● **AIM OF THE EXERCISE**
Change every "Where should I click to" in the lines below to "Where should I tap to", and write out all the lines again with nothing else altered.

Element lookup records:
________

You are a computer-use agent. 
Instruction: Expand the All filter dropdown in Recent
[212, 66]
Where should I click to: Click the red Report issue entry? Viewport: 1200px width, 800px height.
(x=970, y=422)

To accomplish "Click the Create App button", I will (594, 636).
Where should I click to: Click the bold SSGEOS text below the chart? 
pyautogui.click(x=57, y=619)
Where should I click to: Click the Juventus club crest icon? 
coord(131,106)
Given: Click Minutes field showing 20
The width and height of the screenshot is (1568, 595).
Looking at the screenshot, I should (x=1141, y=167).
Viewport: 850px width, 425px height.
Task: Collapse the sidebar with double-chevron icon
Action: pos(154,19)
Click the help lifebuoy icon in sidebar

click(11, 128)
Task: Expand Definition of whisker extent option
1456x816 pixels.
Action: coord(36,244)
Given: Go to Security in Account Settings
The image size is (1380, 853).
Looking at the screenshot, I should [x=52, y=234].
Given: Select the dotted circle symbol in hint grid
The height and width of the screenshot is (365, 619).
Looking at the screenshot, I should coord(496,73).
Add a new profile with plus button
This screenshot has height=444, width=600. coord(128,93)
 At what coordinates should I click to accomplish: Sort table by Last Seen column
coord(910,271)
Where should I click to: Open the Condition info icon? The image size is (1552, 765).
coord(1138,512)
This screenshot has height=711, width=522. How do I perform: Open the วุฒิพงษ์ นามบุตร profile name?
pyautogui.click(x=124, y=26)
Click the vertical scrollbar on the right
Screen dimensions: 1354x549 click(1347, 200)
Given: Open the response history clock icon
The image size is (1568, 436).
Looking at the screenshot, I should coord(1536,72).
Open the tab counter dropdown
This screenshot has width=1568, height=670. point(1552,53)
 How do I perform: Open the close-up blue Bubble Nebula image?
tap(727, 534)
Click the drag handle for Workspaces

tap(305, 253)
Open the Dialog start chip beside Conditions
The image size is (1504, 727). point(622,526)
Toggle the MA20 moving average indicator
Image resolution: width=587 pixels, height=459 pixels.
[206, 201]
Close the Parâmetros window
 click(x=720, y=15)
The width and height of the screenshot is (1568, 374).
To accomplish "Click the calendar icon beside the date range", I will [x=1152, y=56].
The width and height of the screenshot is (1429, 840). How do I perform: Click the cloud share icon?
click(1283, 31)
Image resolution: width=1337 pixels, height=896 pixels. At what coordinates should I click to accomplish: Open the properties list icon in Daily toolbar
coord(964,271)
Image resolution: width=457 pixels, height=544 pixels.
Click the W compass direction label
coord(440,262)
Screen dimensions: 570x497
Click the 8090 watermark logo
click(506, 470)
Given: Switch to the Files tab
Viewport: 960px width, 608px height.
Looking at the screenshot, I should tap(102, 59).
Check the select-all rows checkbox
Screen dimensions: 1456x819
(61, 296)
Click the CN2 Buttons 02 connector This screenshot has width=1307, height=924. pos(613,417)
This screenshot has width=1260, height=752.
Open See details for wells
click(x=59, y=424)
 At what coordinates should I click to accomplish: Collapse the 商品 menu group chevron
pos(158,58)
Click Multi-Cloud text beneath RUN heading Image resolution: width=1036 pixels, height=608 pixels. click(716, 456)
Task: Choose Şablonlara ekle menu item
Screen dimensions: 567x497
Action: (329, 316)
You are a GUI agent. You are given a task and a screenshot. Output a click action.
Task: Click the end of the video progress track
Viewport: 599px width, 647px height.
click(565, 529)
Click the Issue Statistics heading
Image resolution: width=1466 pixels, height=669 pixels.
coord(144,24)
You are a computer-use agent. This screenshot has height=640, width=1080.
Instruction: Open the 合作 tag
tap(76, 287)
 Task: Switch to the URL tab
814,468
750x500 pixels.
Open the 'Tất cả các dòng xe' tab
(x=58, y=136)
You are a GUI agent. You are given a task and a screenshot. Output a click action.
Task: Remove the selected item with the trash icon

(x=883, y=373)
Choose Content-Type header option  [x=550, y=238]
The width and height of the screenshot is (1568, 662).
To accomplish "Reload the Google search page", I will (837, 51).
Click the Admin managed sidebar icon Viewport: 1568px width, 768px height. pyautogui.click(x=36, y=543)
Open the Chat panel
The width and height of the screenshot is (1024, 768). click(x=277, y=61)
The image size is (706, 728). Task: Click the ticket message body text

________

● **FINAL ANSWER**
You are a computer-use agent. 
Instruction: Expand the All filter dropdown in Recent
[212, 66]
Where should I tap to: Click the red Report issue entry? Viewport: 1200px width, 800px height.
(x=970, y=422)

To accomplish "Click the Create App button", I will (594, 636).
Where should I tap to: Click the bold SSGEOS text below the chart? 
pyautogui.click(x=57, y=619)
Where should I tap to: Click the Juventus club crest icon? 
coord(131,106)
Given: Click Minutes field showing 20
The width and height of the screenshot is (1568, 595).
Looking at the screenshot, I should (x=1141, y=167).
Viewport: 850px width, 425px height.
Task: Collapse the sidebar with double-chevron icon
Action: pos(154,19)
Click the help lifebuoy icon in sidebar

click(11, 128)
Task: Expand Definition of whisker extent option
1456x816 pixels.
Action: coord(36,244)
Given: Go to Security in Account Settings
The image size is (1380, 853).
Looking at the screenshot, I should [x=52, y=234].
Given: Select the dotted circle symbol in hint grid
The height and width of the screenshot is (365, 619).
Looking at the screenshot, I should coord(496,73).
Add a new profile with plus button
This screenshot has height=444, width=600. coord(128,93)
 At what coordinates should I click to accomplish: Sort table by Last Seen column
coord(910,271)
Where should I tap to: Open the Condition info icon? The image size is (1552, 765).
coord(1138,512)
This screenshot has height=711, width=522. How do I perform: Open the วุฒิพงษ์ นามบุตร profile name?
pyautogui.click(x=124, y=26)
Click the vertical scrollbar on the right
Screen dimensions: 1354x549 click(1347, 200)
Given: Open the response history clock icon
The image size is (1568, 436).
Looking at the screenshot, I should coord(1536,72).
Open the tab counter dropdown
This screenshot has width=1568, height=670. point(1552,53)
 How do I perform: Open the close-up blue Bubble Nebula image?
tap(727, 534)
Click the drag handle for Workspaces

tap(305, 253)
Open the Dialog start chip beside Conditions
The image size is (1504, 727). point(622,526)
Toggle the MA20 moving average indicator
Image resolution: width=587 pixels, height=459 pixels.
[206, 201]
Close the Parâmetros window
 click(x=720, y=15)
The width and height of the screenshot is (1568, 374).
To accomplish "Click the calendar icon beside the date range", I will [x=1152, y=56].
The width and height of the screenshot is (1429, 840). How do I perform: Click the cloud share icon?
click(1283, 31)
Image resolution: width=1337 pixels, height=896 pixels. At what coordinates should I click to accomplish: Open the properties list icon in Daily toolbar
coord(964,271)
Image resolution: width=457 pixels, height=544 pixels.
Click the W compass direction label
coord(440,262)
Screen dimensions: 570x497
Click the 8090 watermark logo
click(506, 470)
Given: Switch to the Files tab
Viewport: 960px width, 608px height.
Looking at the screenshot, I should tap(102, 59).
Check the select-all rows checkbox
Screen dimensions: 1456x819
(61, 296)
Click the CN2 Buttons 02 connector This screenshot has width=1307, height=924. pos(613,417)
This screenshot has width=1260, height=752.
Open See details for wells
click(x=59, y=424)
 At what coordinates should I click to accomplish: Collapse the 商品 menu group chevron
pos(158,58)
Click Multi-Cloud text beneath RUN heading Image resolution: width=1036 pixels, height=608 pixels. click(716, 456)
Task: Choose Şablonlara ekle menu item
Screen dimensions: 567x497
Action: (329, 316)
You are a GUI agent. You are given a task and a screenshot. Output a click action.
Task: Click the end of the video progress track
Viewport: 599px width, 647px height.
click(565, 529)
Click the Issue Statistics heading
Image resolution: width=1466 pixels, height=669 pixels.
coord(144,24)
You are a computer-use agent. This screenshot has height=640, width=1080.
Instruction: Open the 合作 tag
tap(76, 287)
 Task: Switch to the URL tab
814,468
750x500 pixels.
Open the 'Tất cả các dòng xe' tab
(x=58, y=136)
You are a GUI agent. You are given a task and a screenshot. Output a click action.
Task: Remove the selected item with the trash icon

(x=883, y=373)
Choose Content-Type header option  [x=550, y=238]
The width and height of the screenshot is (1568, 662).
To accomplish "Reload the Google search page", I will (837, 51).
Click the Admin managed sidebar icon Viewport: 1568px width, 768px height. pyautogui.click(x=36, y=543)
Open the Chat panel
The width and height of the screenshot is (1024, 768). click(x=277, y=61)
The image size is (706, 728). Task: Click the ticket message body text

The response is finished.